TSMC cleared to construct 3nm chip factory in Southern Taiwan

There's only so much they can do with silicon though, right? We're almost at the end of the road.

I think 2.5 nm is sort of the minimum. But we are long way from using something other than silicon. It is not the size that matters, it is how you use it. (That is definitely not what she said :D ) The most important of all is density, and then the architecture itself. Current multiple patterning lithography has reached it's limit. EUV lithography is what will be the main process for a long time. And for the far future, brains at MIT and University of Colorado are working on ALE (Atomic Level Etching) technique. That is some crazy science fiction stuff. Amazeballs! Also more, and more manufacturers are turning to software optimizations, rather than raw horsepower. There is so much performance to be gained there.

Silicon is here to stay. I don't see it leaving for decades.
 
Silicon is here to stay. I don't see it leaving for decades.
It's going to be a while, maybe another decade, but it's unlikely it will be much more than that, the closer we get to the limits, the more money gets thrown at finding alternatives, technological progress & improvements to efficiency on a grand scale are fundamental to the progress of humanity & are almost always worth far more money than is put into them(Even when that input money reaches the 10's to hundreds of billions), so whether we put more money into optimising designs in silicon or finding alternatives basically depends on which one has the best cost:benefit ratio, if rewriting decades worth of software from the ground up starts to become a requirement of utilising progressive technologies then the cost of the software development will become dominant and eventually that dynamic is going to flip.
There's a fair few materials that have had a few decades of research, which are mostly limited by the fact we don't have ways to cheaply/reliably mass produce them as circuits, but as MCM's are set to become ubiquitous in all high end processor industries by 2020 we're no longer going to have to use just the material that is the most versatile, we could see these currently exotic materials used in very small scales initially for specific areas they're suited to.

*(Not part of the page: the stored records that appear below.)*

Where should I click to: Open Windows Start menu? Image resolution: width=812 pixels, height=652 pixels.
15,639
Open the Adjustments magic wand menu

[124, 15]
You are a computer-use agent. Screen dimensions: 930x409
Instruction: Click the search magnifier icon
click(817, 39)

Optronics is another part of the puzzle, ditching electrical signalling altogether would solve bucket loads of problems if we had more efficient & cheaper semiconductor light emitter/readers, but this is again dependant on semiconductor materials progress.

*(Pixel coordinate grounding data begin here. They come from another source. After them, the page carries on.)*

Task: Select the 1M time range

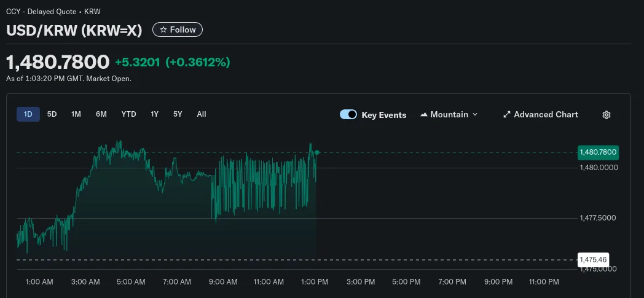Action: point(76,114)
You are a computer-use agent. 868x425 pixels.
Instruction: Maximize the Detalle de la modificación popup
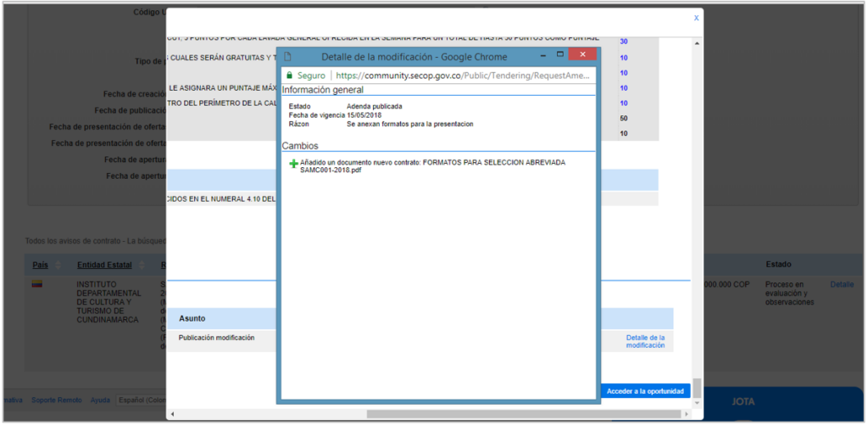pos(559,55)
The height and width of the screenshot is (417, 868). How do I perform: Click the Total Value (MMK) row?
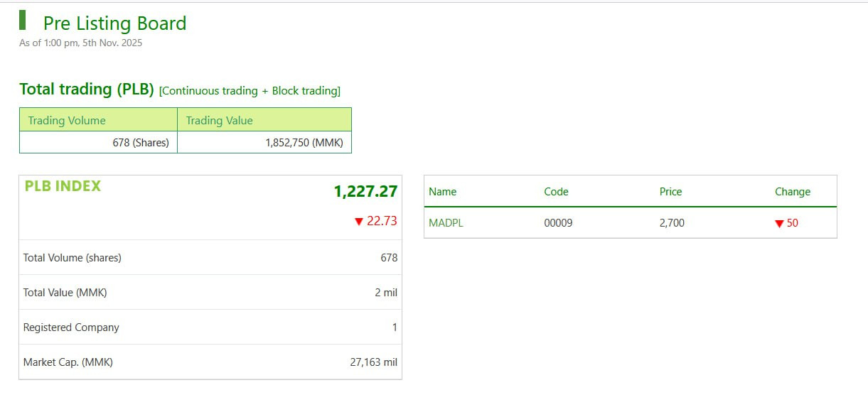click(210, 293)
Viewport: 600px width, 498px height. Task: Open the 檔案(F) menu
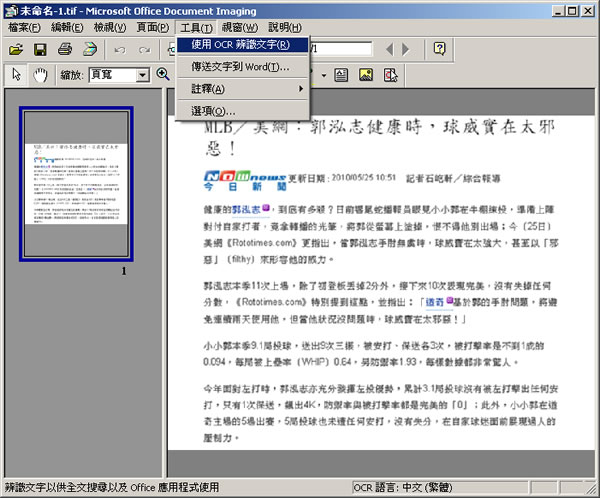click(25, 27)
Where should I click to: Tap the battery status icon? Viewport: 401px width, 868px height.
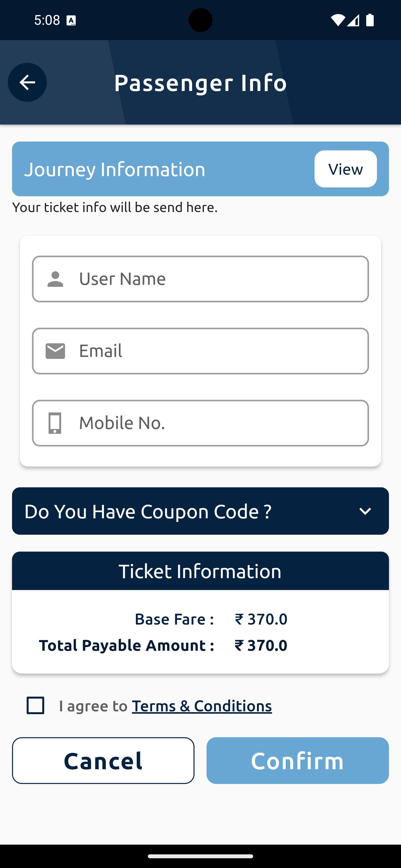tap(370, 20)
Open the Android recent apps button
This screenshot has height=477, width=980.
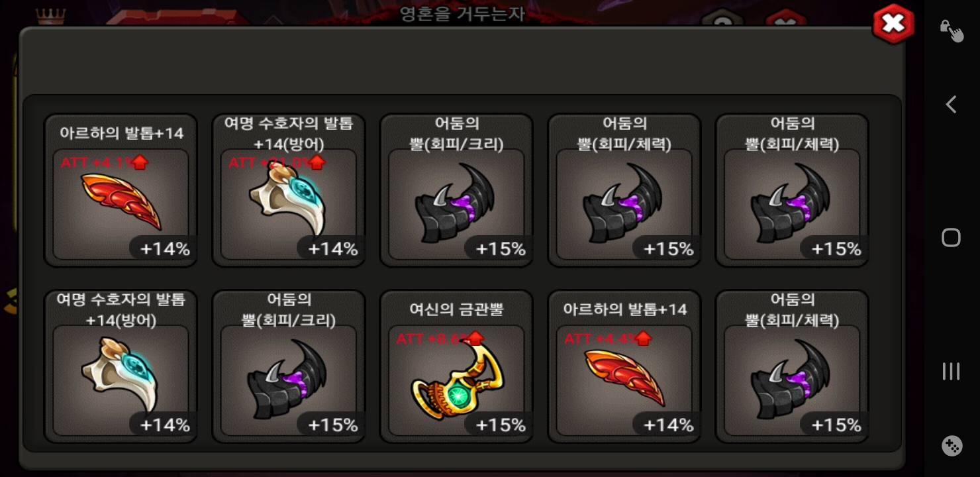(952, 371)
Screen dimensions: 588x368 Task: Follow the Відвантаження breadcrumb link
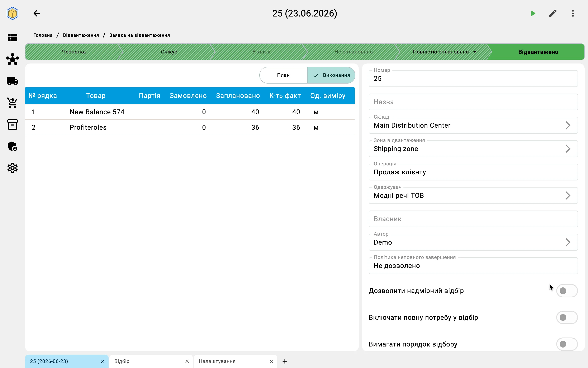click(81, 35)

But yeah, there's still plenty of optimisations to find in existing silicon transistors, as well as stacking techniques too, while MCMs would allow total die size to continue growing in line with Moores law till long after silicon scaling ends. I think the first uses we will see for carbon sheets(Graphene/carbon nanotubes) will be in stacked silicon dies primarily to improve heat dissipation, possibly with some functionality as I/O elements(We can already do basic circuits with nanotubes), while their use in wireless modems as their active-component-debut (Possibly 6G if not 5G networks) is almost guaranteed.